A run of data
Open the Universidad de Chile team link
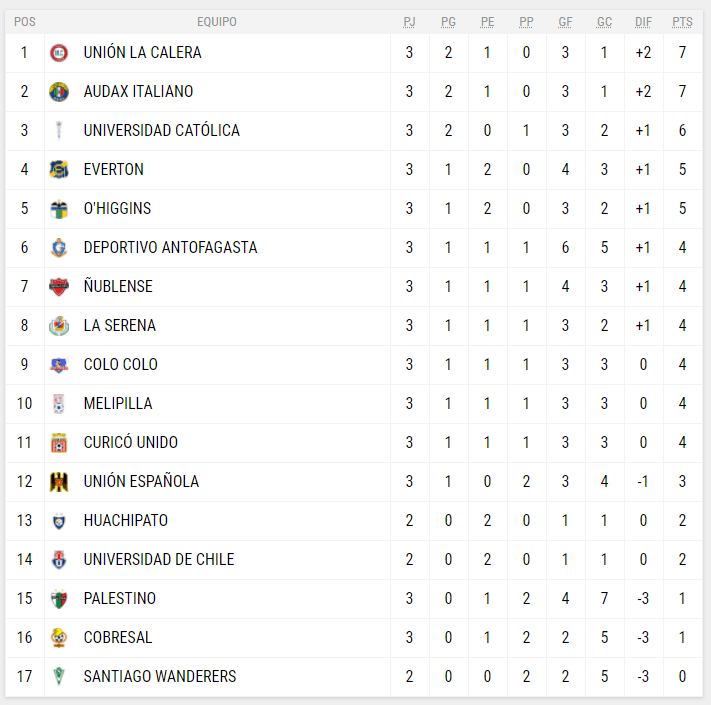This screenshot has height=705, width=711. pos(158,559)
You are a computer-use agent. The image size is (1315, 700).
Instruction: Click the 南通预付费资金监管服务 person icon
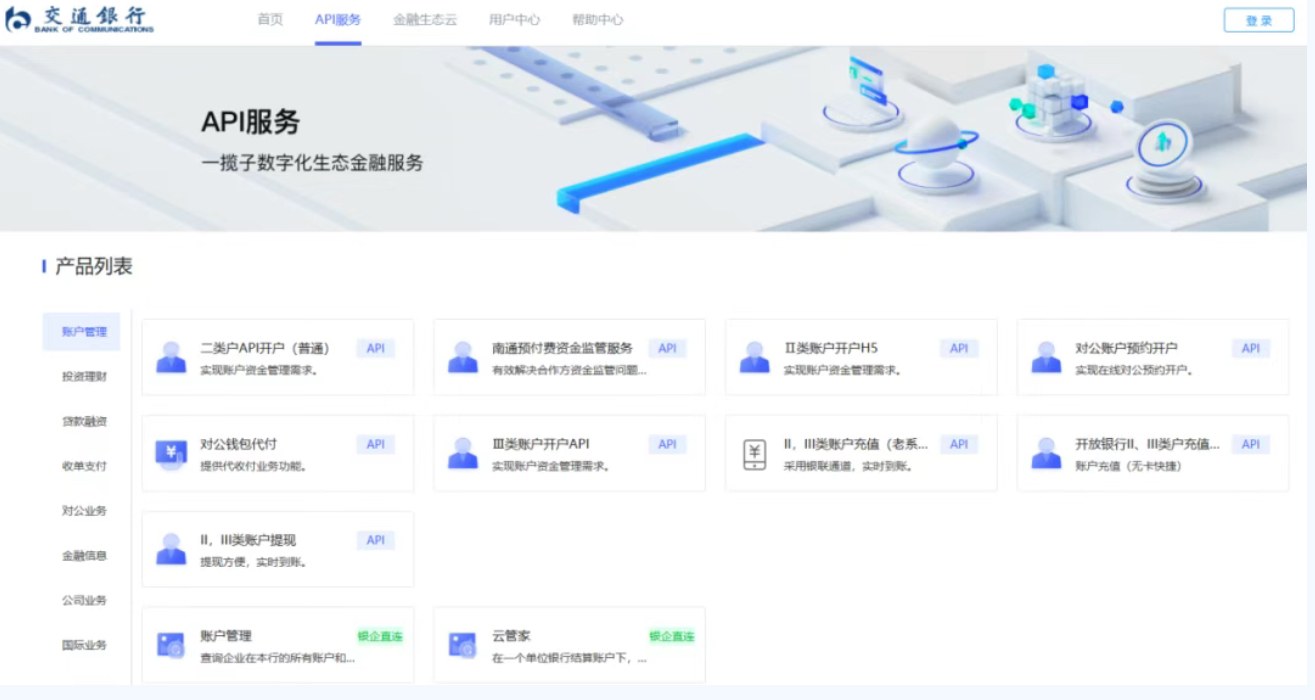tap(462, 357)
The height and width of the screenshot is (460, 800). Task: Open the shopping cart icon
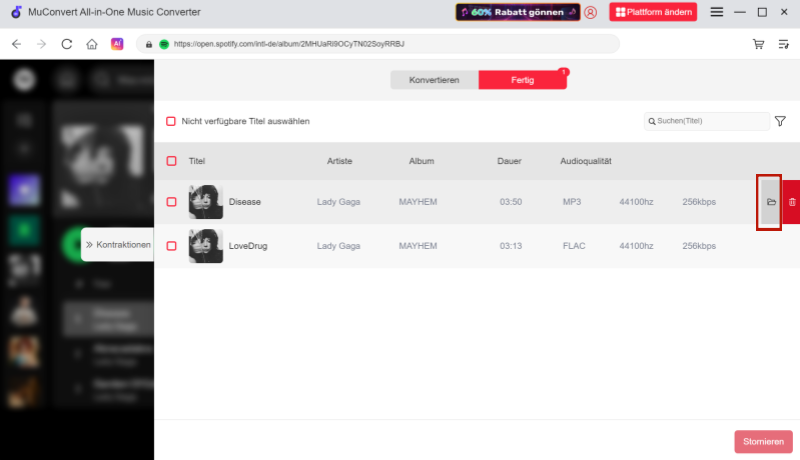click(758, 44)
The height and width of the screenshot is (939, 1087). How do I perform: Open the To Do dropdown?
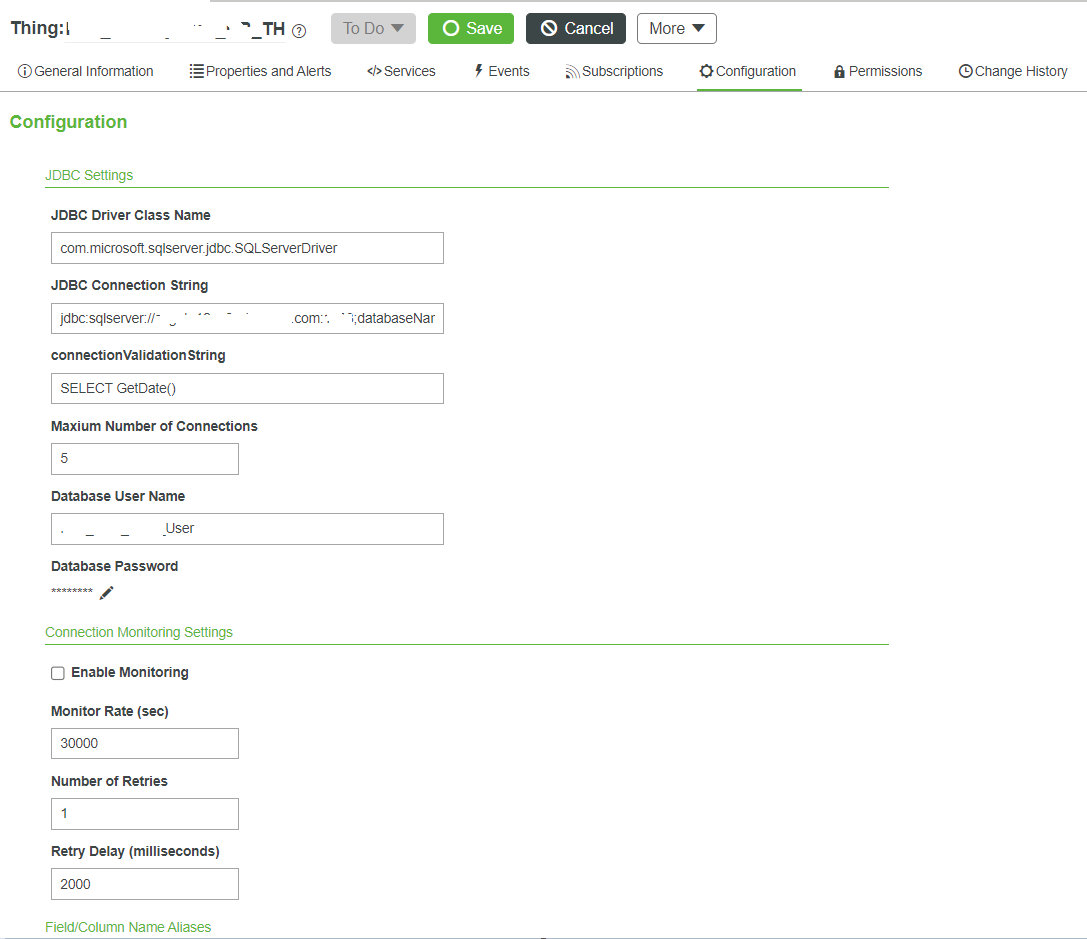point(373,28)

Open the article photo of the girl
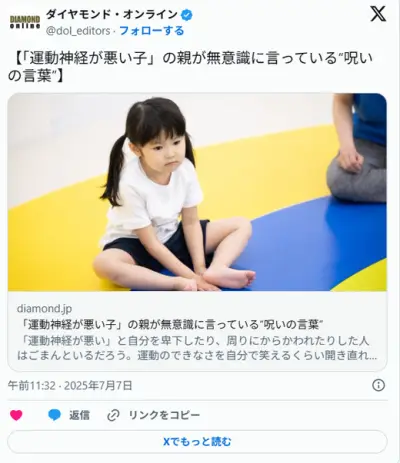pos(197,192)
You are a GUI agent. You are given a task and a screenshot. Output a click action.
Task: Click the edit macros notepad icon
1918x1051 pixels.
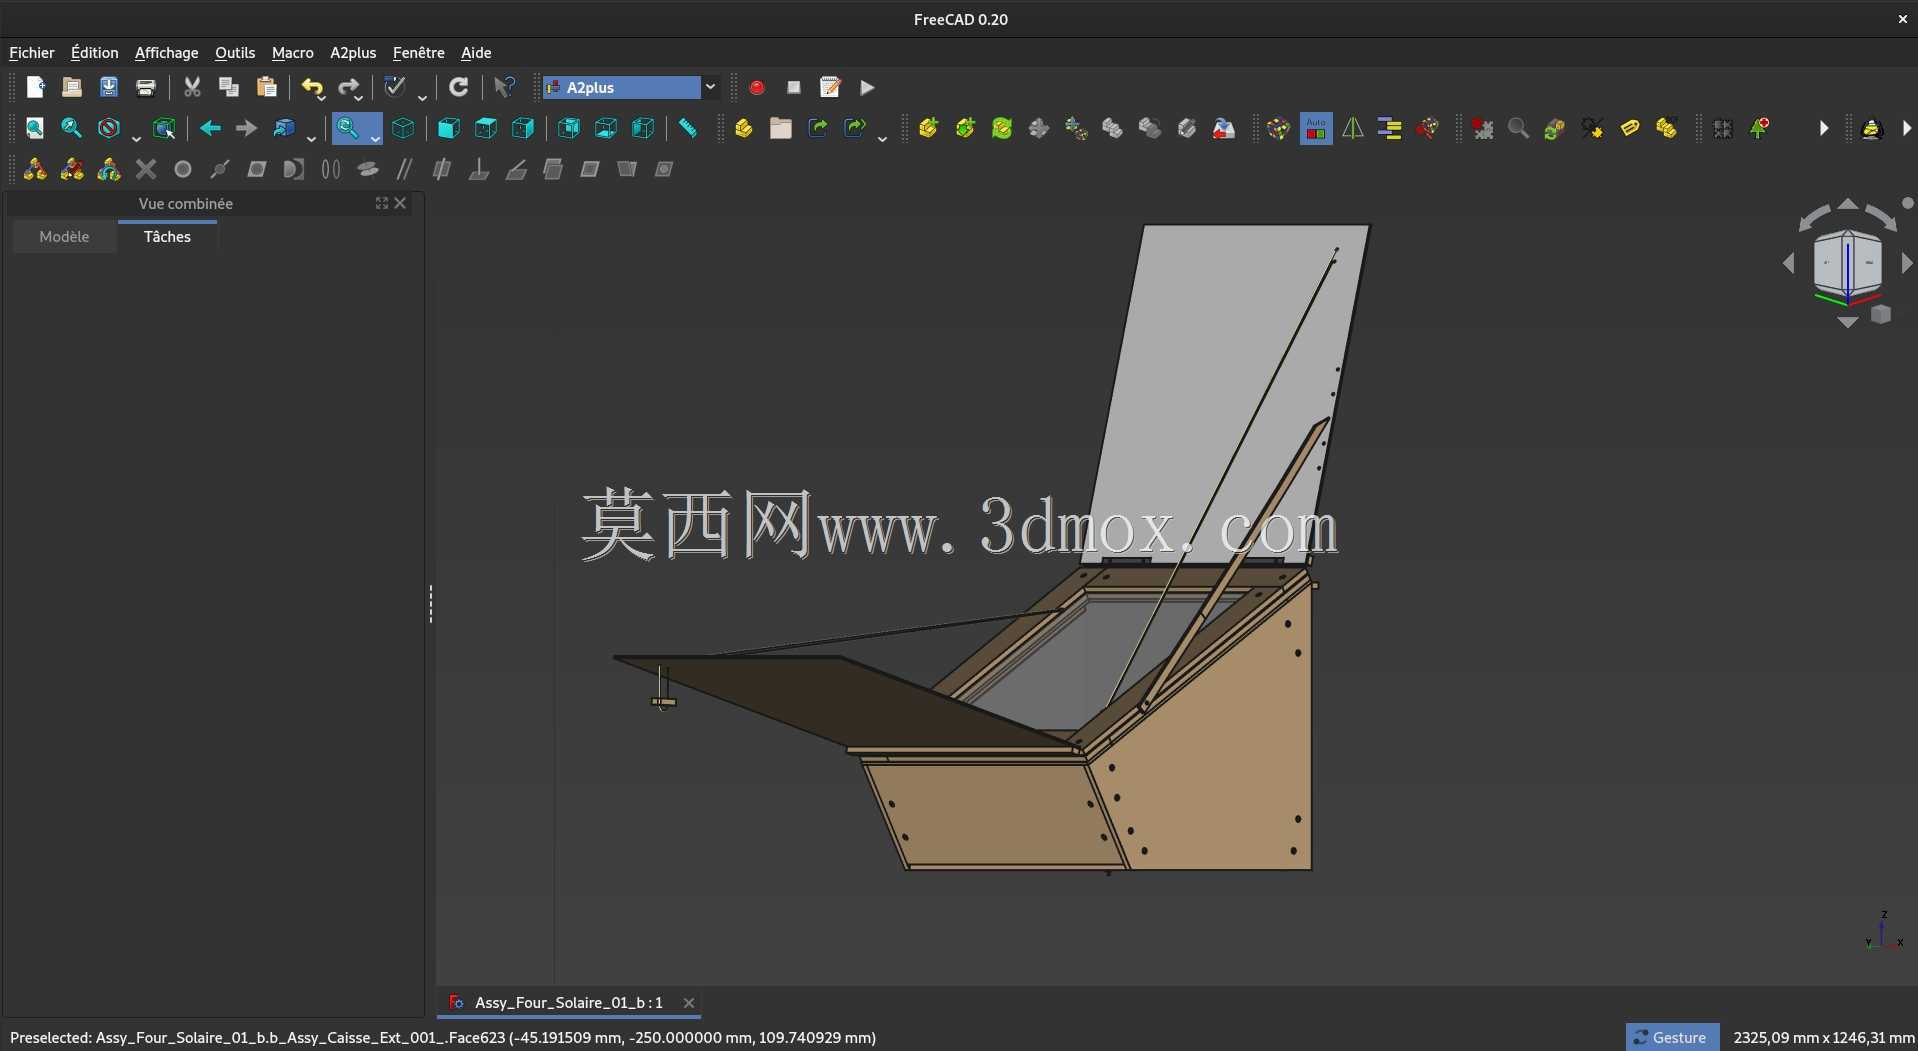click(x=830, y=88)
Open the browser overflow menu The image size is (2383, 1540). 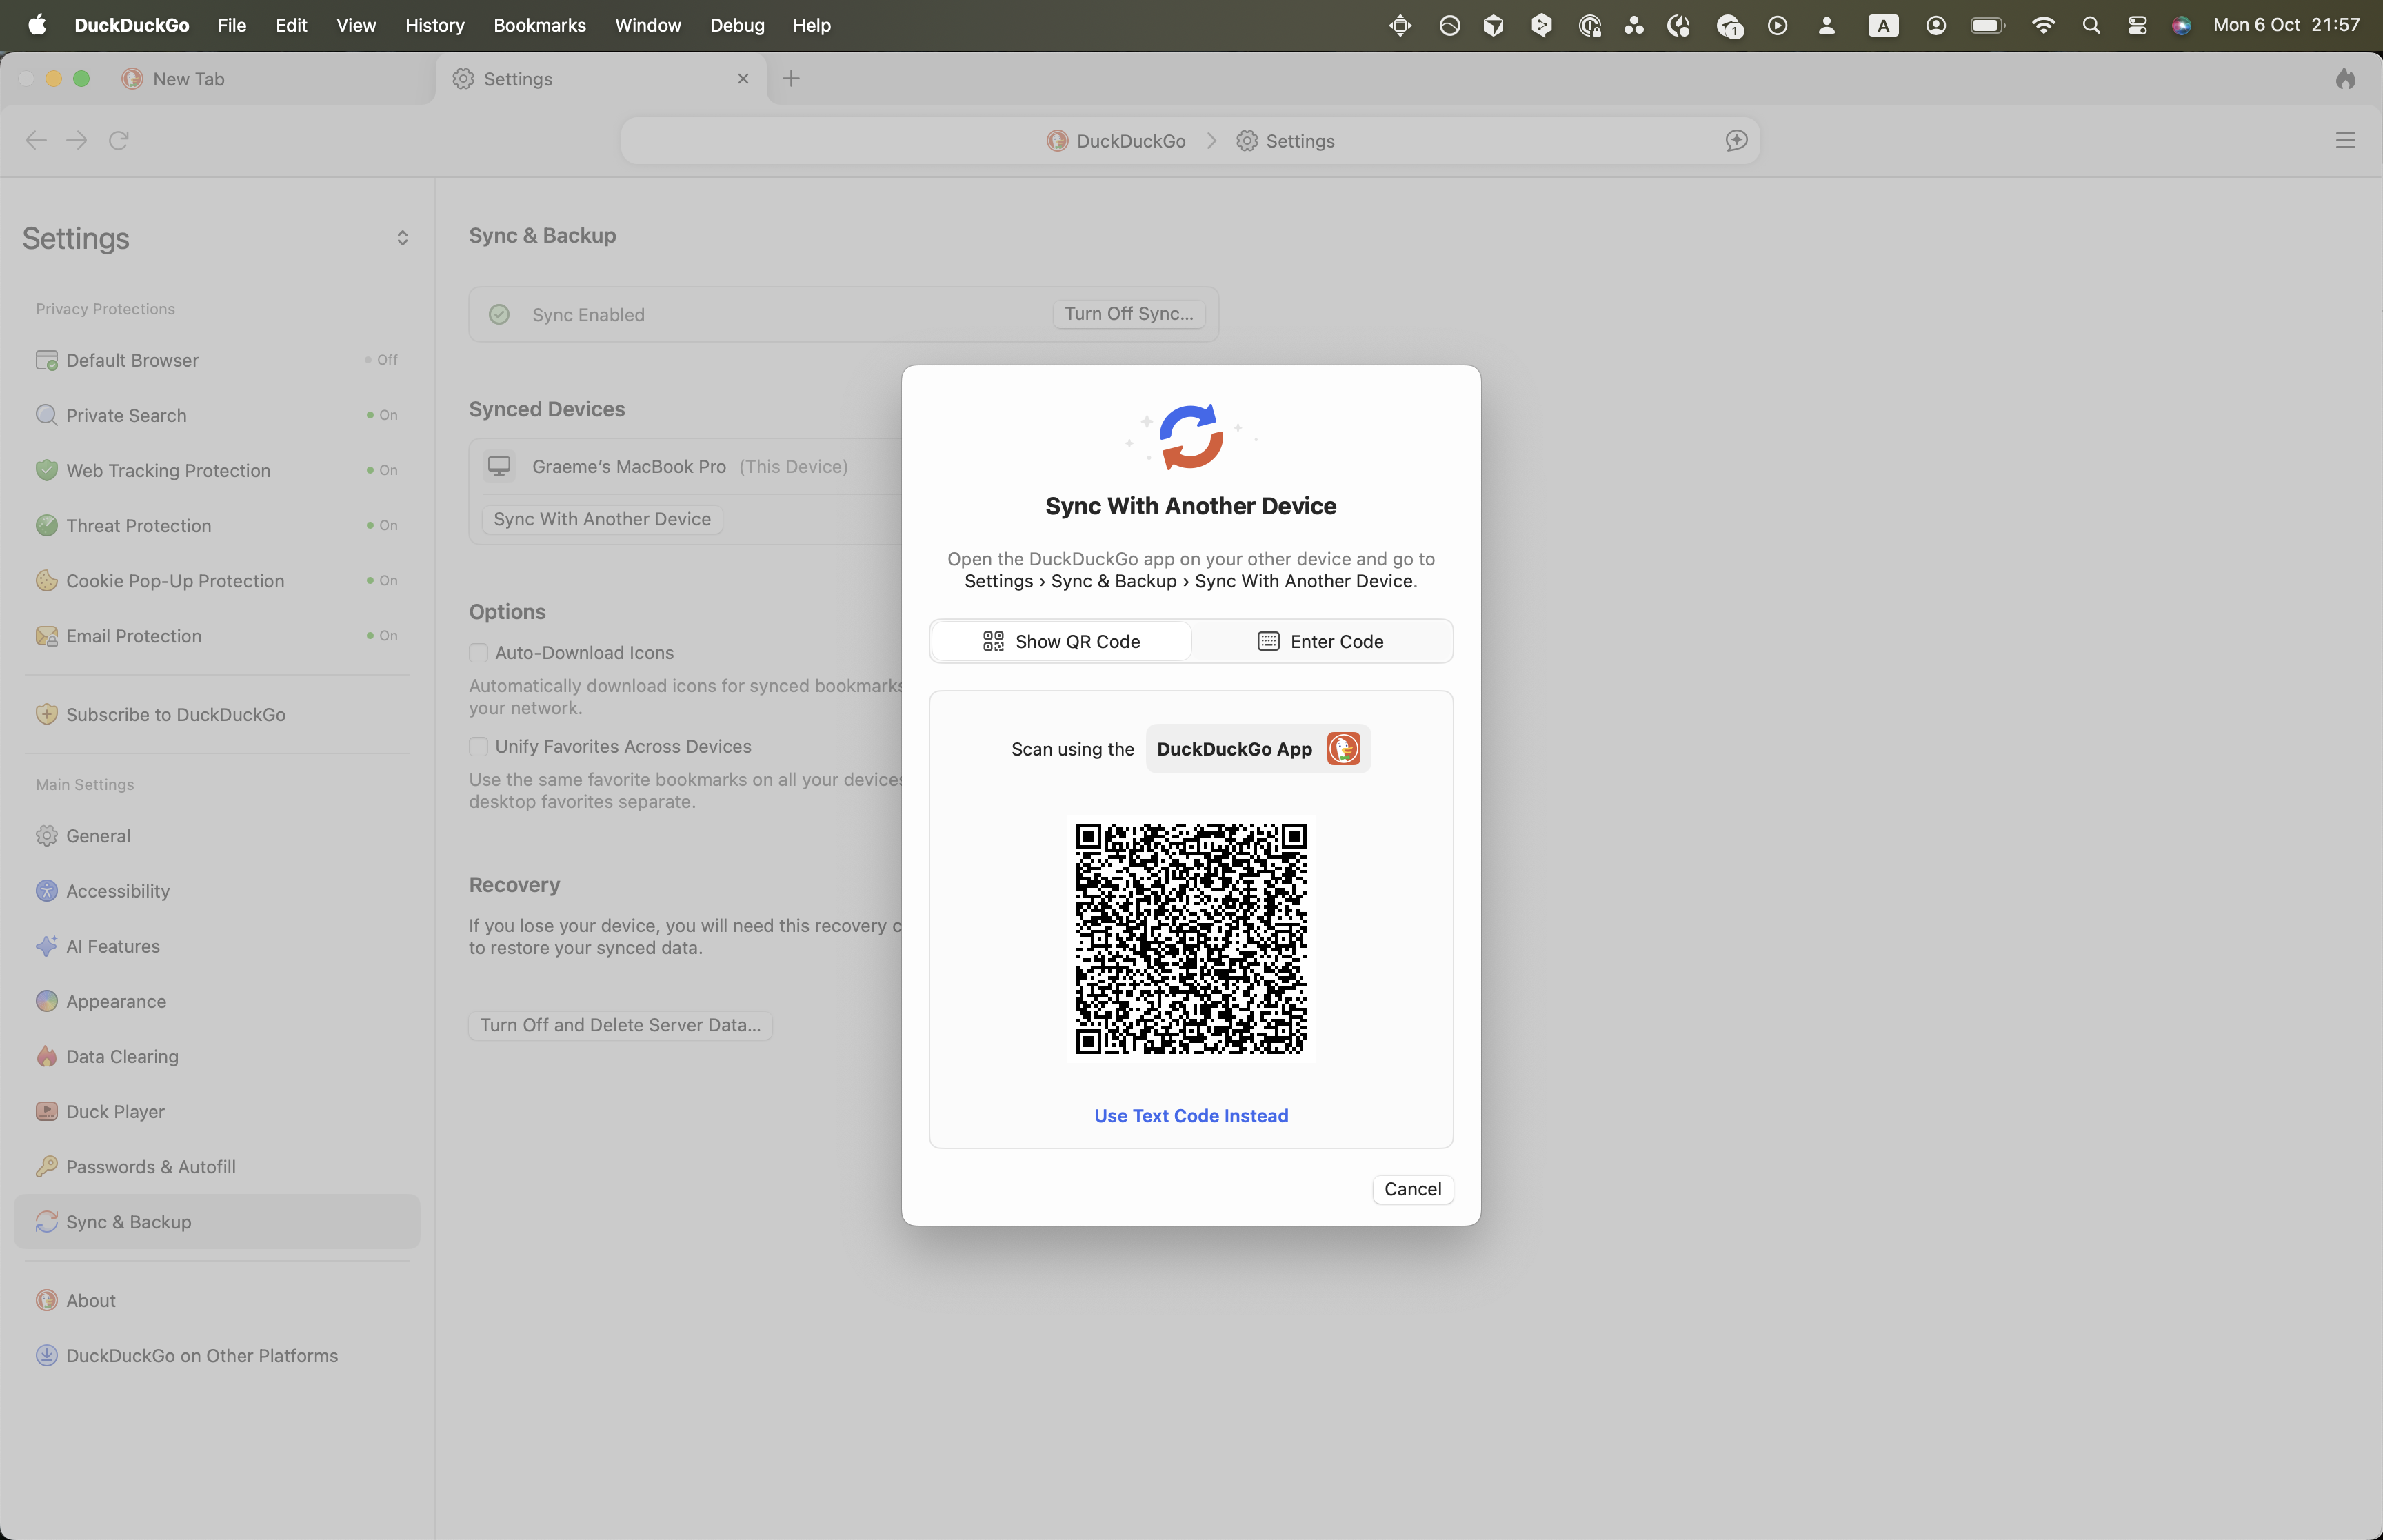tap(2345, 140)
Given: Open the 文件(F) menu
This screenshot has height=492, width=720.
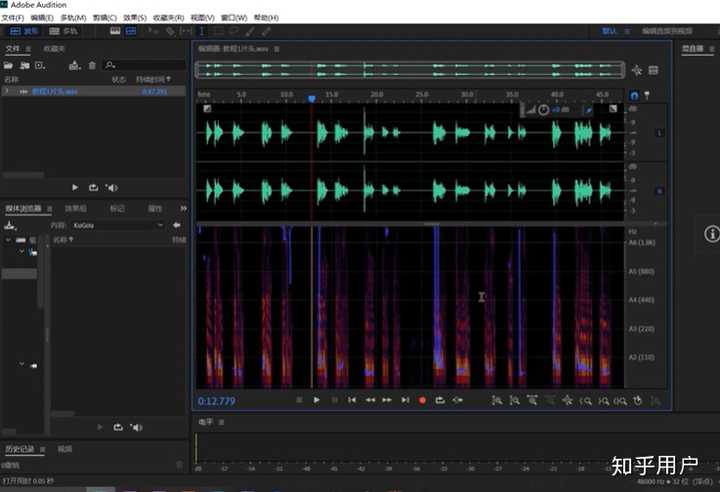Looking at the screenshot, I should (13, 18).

[What is asked]: Copy the data word for word from its first line through the line that holds "click(x=830, y=88)", including both ends. Leave the pictures out.

[Output for this task]:
Open the Universidad de Chile team link
This screenshot has height=705, width=711. pos(158,559)
You are a computer-use agent. The image size is (1315, 700).
Instruction: Click the 南通预付费资金监管服务 person icon
tap(462, 357)
The height and width of the screenshot is (460, 800). Task: Open the shopping cart icon
click(758, 44)
The height and width of the screenshot is (939, 1087). How do I perform: Open the To Do dropdown?
point(373,28)

Open the article photo of the girl
pos(197,192)
You are a GUI agent. You are given a task and a screenshot. Output a click action.
Task: Click the edit macros notepad icon
1918x1051 pixels.
click(x=830, y=88)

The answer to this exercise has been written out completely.